What you will do: Copy the data below, starting at the line that contains "en (1209, 32)" and continuing through the last line of the data. Leave the pictures out of your copy.

** BEGIN Data to use **

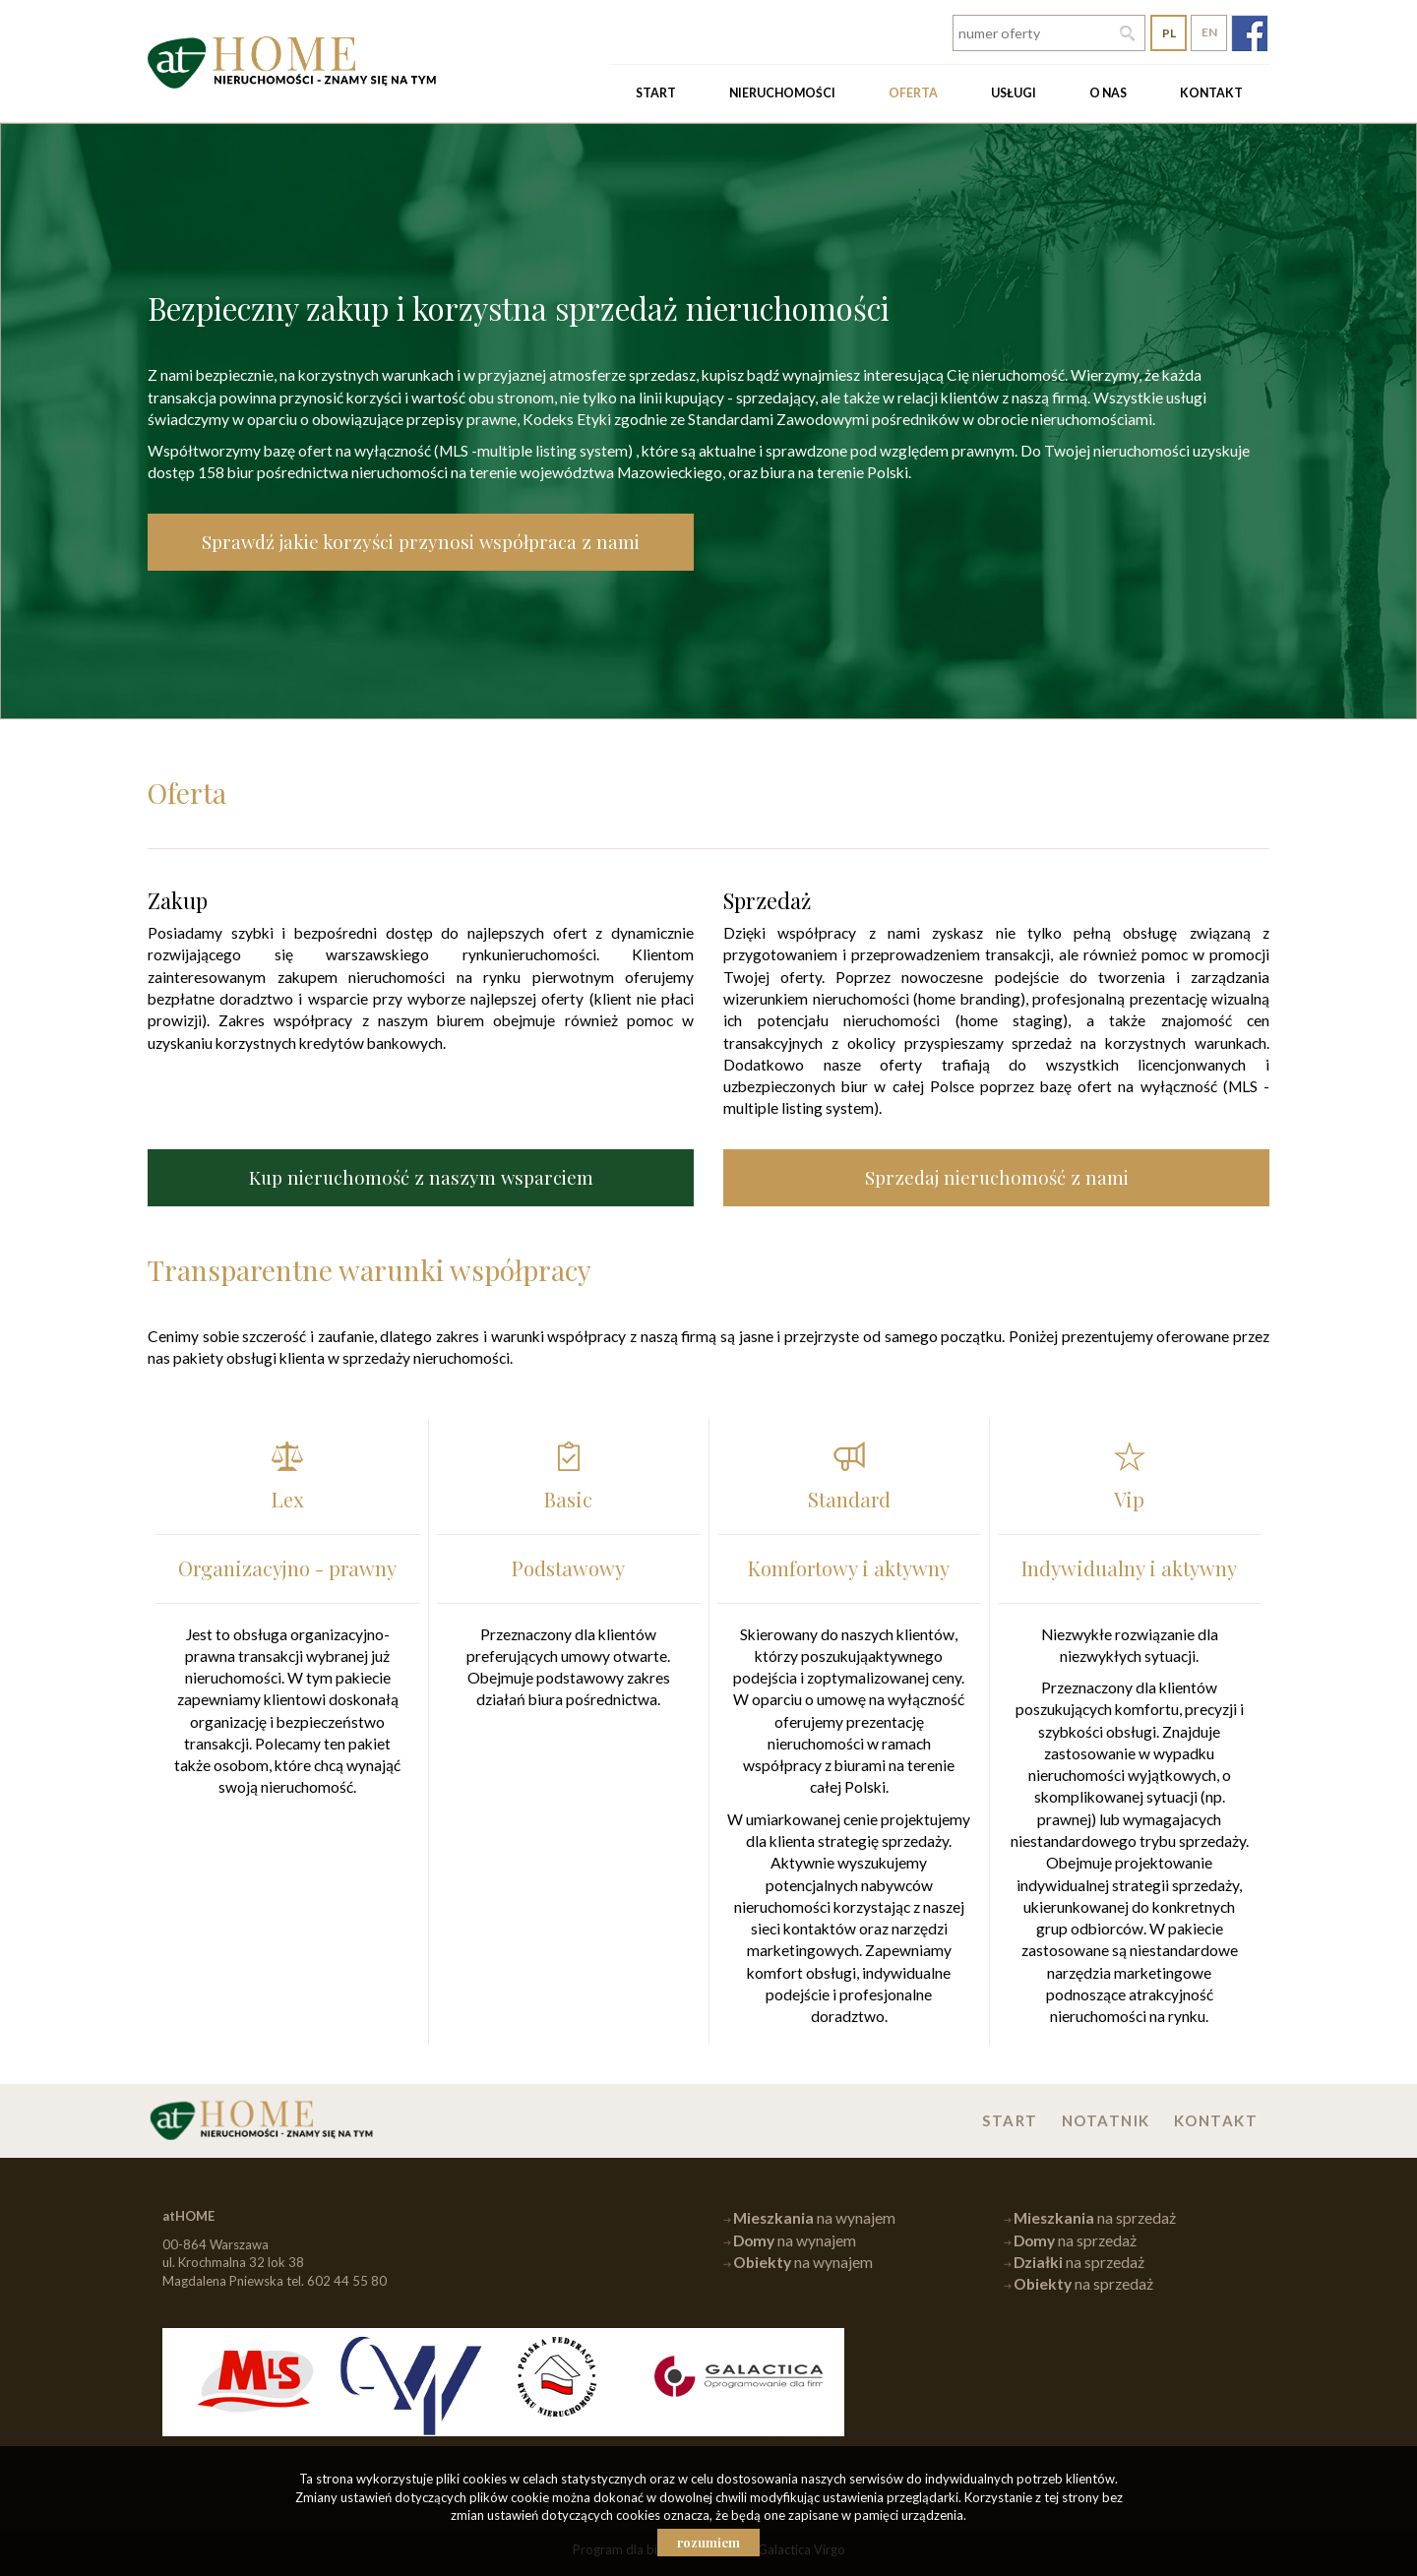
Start (656, 93)
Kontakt (1211, 93)
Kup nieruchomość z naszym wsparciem (421, 1177)
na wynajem (814, 2218)
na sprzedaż (1095, 2218)
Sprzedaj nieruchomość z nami (997, 1177)
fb (1249, 33)
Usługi (1013, 93)
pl (1169, 33)
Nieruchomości (782, 93)
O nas (1108, 93)
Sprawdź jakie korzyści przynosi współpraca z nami (421, 541)
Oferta (913, 93)
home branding (969, 999)
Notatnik (1106, 2120)
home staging (1012, 1020)
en (1209, 32)
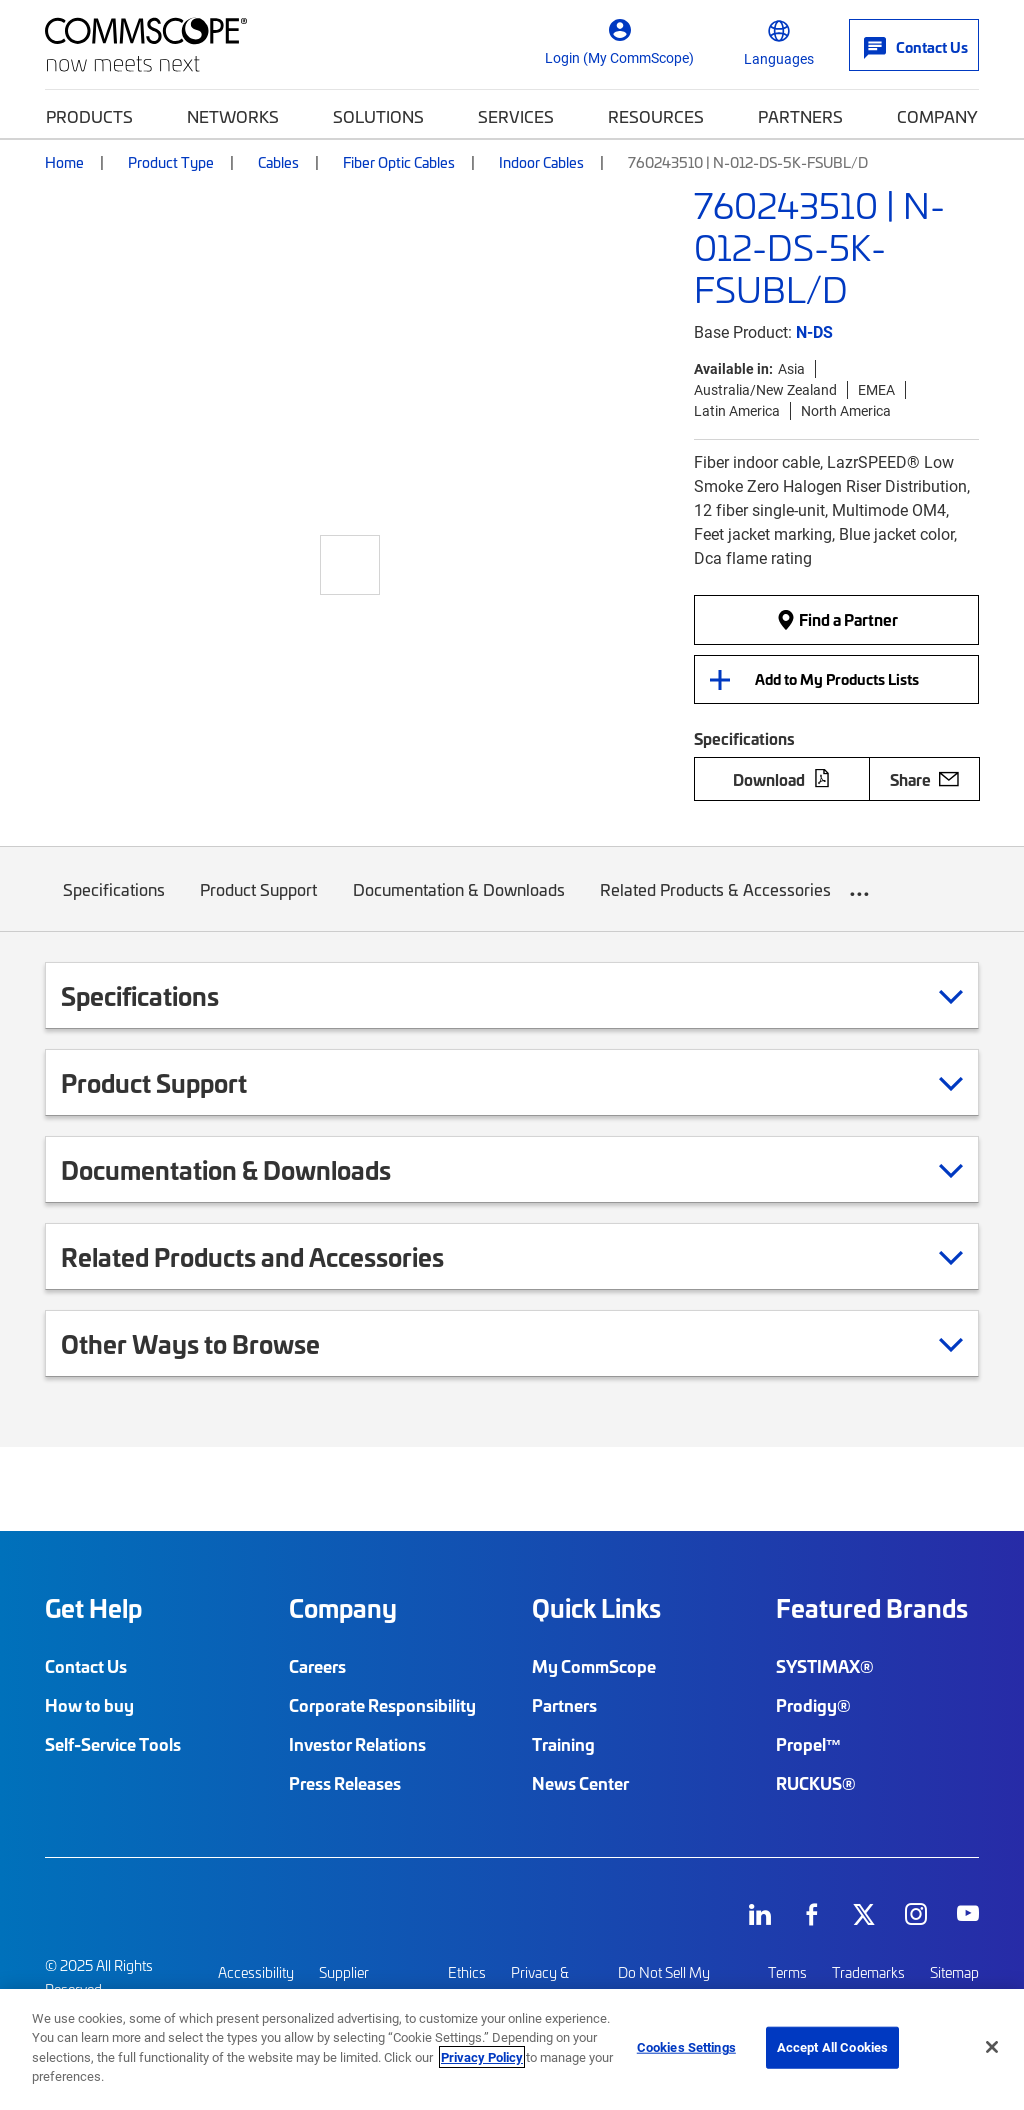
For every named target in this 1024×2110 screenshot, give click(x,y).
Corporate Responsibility (382, 1705)
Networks (233, 116)
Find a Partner (837, 619)
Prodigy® (813, 1705)
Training (563, 1744)
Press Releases (345, 1783)
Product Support (259, 904)
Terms (787, 1972)
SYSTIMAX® (825, 1666)
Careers (317, 1666)
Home (64, 162)
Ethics (467, 1972)
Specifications (114, 904)
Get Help (93, 1608)
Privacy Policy (482, 2057)
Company (937, 116)
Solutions (378, 116)
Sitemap (954, 1972)
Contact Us (86, 1666)
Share (924, 779)
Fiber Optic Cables (399, 162)
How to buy (89, 1705)
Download (782, 779)
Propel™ (809, 1744)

** END Data to use **

Task response:
en (1209, 32)
For every named target in this 1024×2110 screenshot, give click(x,y).
Corporate Responsibility (382, 1705)
Networks (233, 116)
Find a Partner (837, 619)
Prodigy® (813, 1705)
Training (563, 1744)
Press Releases (345, 1783)
Product Support (259, 904)
Terms (787, 1972)
SYSTIMAX® (825, 1666)
Careers (317, 1666)
Home (64, 162)
Ethics (467, 1972)
Specifications (114, 904)
Get Help (93, 1608)
Privacy Policy (482, 2057)
Company (937, 116)
Solutions (378, 116)
Sitemap (954, 1972)
Contact Us (86, 1666)
Share (924, 779)
Fiber Optic Cables (399, 162)
How to buy (89, 1705)
Download (782, 779)
Propel™ (809, 1744)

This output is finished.